By 1970, I had chosen to study English honours at Aligarh Muslim University. Zafar too settled on English literature at the prestigious Allahabad University, followed by an MA in English that we both did at our respective universities. That was the time when we started maturing, reading serious stuff. We read Urdu poets like Faiz and Sahir and Majaz, and Urdu novels like Khuda Ki Basti (a critique of Pakistani society) and Quratullain Hyder’s Aag Ka Dariya (River of Fire) and Udas Naslain by Abdullah Husain.

We also read Munshi Premchand and Krishan Chander. We had animated discussions on Kafka, Camus and Herman Hesse’s Steppenwolf apart from Charles Dickens’ A Tale of Two Cities and Thomas Hardy’s The Mayor of Casterbridge. This was when Zafar would visit Aligarh, where both our uncles taught at the university, or when I landed up in Allahabad for vacations at my nani’s (maternal grandmother) place.


Both Zafar and I were attracted to student politics through leftist ideology. I joined the SFI, he perhaps joined the AISF. We had to hunt a lot before we both decided on journalism — not due to any focused effort but by sheer chance and situation.

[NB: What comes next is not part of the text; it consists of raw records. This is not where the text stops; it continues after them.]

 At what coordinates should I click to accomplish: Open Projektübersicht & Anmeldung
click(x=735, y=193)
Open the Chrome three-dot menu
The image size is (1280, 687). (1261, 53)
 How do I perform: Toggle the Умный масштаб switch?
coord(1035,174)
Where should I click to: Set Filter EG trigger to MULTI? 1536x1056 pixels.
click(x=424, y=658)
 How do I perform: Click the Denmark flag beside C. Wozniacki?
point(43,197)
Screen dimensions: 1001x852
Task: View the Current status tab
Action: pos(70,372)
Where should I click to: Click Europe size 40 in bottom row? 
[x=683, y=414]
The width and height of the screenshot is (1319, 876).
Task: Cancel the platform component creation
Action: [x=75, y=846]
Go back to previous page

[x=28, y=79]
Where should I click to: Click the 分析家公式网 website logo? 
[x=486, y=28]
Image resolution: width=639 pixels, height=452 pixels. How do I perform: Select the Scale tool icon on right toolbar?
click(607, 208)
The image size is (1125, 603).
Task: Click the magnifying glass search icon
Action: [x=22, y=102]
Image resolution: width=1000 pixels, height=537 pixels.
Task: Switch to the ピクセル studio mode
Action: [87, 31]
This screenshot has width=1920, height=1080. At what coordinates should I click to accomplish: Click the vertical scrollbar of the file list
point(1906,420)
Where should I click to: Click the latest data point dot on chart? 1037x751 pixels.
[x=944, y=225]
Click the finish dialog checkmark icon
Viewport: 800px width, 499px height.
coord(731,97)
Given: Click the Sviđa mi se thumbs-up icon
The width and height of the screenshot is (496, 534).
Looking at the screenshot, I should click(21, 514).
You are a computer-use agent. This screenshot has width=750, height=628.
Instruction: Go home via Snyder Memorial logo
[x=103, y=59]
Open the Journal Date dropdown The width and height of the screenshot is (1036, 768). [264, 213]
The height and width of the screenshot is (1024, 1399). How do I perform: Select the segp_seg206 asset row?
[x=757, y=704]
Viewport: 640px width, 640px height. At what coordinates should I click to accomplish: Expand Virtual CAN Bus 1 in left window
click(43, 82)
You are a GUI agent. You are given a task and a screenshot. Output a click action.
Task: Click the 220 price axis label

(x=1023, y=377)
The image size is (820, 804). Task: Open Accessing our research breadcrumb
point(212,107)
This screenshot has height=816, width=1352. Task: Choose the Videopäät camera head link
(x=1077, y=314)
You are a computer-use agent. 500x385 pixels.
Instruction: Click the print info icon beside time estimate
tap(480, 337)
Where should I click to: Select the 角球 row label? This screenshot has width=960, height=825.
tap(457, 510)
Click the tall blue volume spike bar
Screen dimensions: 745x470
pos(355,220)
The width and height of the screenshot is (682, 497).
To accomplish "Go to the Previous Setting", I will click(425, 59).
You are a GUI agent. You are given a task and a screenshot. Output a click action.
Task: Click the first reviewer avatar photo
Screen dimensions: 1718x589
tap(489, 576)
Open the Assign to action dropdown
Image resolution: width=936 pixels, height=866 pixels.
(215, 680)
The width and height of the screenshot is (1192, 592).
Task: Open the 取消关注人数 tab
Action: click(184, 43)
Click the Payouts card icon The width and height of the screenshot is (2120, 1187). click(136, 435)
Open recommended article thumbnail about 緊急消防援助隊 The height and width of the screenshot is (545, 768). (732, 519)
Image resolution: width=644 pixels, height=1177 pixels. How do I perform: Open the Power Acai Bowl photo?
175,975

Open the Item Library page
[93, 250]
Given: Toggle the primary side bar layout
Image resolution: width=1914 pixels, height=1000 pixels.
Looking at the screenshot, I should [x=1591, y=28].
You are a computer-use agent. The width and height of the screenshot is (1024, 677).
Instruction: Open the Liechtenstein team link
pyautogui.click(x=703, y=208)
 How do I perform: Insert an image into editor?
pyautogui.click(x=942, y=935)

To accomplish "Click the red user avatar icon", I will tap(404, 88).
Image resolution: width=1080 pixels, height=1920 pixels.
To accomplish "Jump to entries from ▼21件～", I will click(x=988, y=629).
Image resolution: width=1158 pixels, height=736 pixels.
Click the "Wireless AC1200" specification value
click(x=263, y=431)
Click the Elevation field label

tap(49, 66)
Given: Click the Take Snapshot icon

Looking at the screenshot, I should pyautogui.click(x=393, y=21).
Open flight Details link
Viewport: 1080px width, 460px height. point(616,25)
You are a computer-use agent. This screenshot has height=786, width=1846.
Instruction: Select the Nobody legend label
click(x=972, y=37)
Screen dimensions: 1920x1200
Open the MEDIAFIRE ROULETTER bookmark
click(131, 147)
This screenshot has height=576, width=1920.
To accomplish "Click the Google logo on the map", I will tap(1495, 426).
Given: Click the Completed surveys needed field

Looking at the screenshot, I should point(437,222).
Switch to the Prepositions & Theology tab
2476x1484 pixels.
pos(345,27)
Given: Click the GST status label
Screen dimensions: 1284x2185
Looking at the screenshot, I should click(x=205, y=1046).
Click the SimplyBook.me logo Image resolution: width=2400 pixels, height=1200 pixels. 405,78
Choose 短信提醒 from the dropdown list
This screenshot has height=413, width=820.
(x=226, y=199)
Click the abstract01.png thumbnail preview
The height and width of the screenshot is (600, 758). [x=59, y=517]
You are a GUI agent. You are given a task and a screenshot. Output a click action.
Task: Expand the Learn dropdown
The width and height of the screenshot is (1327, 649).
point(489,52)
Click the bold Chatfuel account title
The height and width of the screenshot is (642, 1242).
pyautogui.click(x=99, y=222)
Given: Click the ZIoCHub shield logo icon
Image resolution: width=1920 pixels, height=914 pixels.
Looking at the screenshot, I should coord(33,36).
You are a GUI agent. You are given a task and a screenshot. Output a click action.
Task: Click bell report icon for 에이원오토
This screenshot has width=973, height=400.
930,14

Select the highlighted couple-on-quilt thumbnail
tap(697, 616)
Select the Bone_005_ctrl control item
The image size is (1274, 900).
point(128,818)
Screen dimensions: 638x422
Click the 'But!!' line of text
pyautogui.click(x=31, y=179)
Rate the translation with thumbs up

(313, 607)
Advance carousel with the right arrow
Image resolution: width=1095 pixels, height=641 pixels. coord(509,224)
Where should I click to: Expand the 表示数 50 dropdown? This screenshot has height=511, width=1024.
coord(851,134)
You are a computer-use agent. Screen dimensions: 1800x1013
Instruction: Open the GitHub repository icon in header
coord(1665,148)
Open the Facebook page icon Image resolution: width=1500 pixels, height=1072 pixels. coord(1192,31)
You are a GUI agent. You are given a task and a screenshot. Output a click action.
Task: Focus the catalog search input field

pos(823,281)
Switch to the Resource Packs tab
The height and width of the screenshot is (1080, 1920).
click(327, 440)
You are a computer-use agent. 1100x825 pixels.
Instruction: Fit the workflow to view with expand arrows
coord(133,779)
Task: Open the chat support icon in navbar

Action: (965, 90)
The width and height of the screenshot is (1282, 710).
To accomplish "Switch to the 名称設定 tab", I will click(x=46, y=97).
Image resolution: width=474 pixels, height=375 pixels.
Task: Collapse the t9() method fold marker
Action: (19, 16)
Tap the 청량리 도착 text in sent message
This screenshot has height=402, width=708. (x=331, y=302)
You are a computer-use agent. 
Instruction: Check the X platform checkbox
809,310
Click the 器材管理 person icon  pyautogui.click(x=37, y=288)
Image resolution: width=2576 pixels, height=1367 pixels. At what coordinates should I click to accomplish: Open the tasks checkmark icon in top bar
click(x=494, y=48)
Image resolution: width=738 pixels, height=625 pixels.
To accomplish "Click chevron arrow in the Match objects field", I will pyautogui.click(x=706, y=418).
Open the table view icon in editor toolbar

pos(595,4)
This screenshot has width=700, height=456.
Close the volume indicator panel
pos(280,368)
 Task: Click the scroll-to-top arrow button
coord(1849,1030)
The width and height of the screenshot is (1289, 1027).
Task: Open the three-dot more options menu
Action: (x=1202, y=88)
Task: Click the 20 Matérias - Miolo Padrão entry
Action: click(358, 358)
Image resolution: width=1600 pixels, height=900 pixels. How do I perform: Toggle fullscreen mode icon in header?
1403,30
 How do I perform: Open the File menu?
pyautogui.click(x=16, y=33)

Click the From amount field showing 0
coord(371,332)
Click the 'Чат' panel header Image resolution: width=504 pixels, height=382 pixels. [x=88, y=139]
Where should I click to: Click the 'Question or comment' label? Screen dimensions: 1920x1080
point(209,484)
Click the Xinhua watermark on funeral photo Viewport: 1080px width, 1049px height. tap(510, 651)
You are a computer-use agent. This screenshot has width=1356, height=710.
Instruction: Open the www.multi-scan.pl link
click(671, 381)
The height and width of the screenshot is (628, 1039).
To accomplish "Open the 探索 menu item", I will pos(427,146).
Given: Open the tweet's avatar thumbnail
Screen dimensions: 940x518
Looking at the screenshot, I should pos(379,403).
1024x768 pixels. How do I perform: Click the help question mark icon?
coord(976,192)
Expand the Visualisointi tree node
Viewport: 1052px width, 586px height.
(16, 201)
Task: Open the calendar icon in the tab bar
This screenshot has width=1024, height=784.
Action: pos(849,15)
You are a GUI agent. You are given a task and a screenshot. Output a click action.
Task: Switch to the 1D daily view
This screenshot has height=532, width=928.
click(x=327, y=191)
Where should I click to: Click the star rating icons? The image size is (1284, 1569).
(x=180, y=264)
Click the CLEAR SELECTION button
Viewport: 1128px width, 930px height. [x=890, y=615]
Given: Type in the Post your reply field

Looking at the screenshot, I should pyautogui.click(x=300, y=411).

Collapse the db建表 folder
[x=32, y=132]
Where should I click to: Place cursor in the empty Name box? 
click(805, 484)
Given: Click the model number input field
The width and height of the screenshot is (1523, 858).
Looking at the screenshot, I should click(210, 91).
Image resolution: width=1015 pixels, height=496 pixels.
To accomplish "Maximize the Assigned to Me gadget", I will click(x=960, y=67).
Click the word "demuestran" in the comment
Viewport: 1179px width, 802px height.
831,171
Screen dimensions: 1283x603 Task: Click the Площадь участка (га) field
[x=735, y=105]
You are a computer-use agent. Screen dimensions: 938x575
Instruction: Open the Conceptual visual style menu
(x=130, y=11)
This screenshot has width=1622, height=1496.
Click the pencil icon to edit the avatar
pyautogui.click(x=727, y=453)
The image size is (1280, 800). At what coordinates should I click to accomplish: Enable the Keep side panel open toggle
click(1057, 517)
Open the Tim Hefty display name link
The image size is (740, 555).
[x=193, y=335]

Yes, we shared a sense of defiance but over the years, Zafar matured more than I did, becoming more tolerant and more accepting towards friends and acquaintances. I, meanwhile, remain a prickly character, even after my 72nd birthday last December.

There was another marked difference between him and me. I contracted polio in my infancy and logically should have been physically vulnerable unlike Zafar, born a healthy child. But he had gastric problems through his youth, though he never lost his spirit. 

That was why I called him on his mobile last Tuesday to ask him to come to the Press Club. The phone kept ringing and there was no response. I forgot this altogether, little knowing he was in the ICU at Fortis Hospital. The next day, too, passed this way until Thursday, when a mutual friend, Murali Krishnan, telephoned me from Fortis and informed me about Zafar’s health.

The rest is history well-known to all of us who knew him and participated in his funeral. Goodbye, dear Zafar.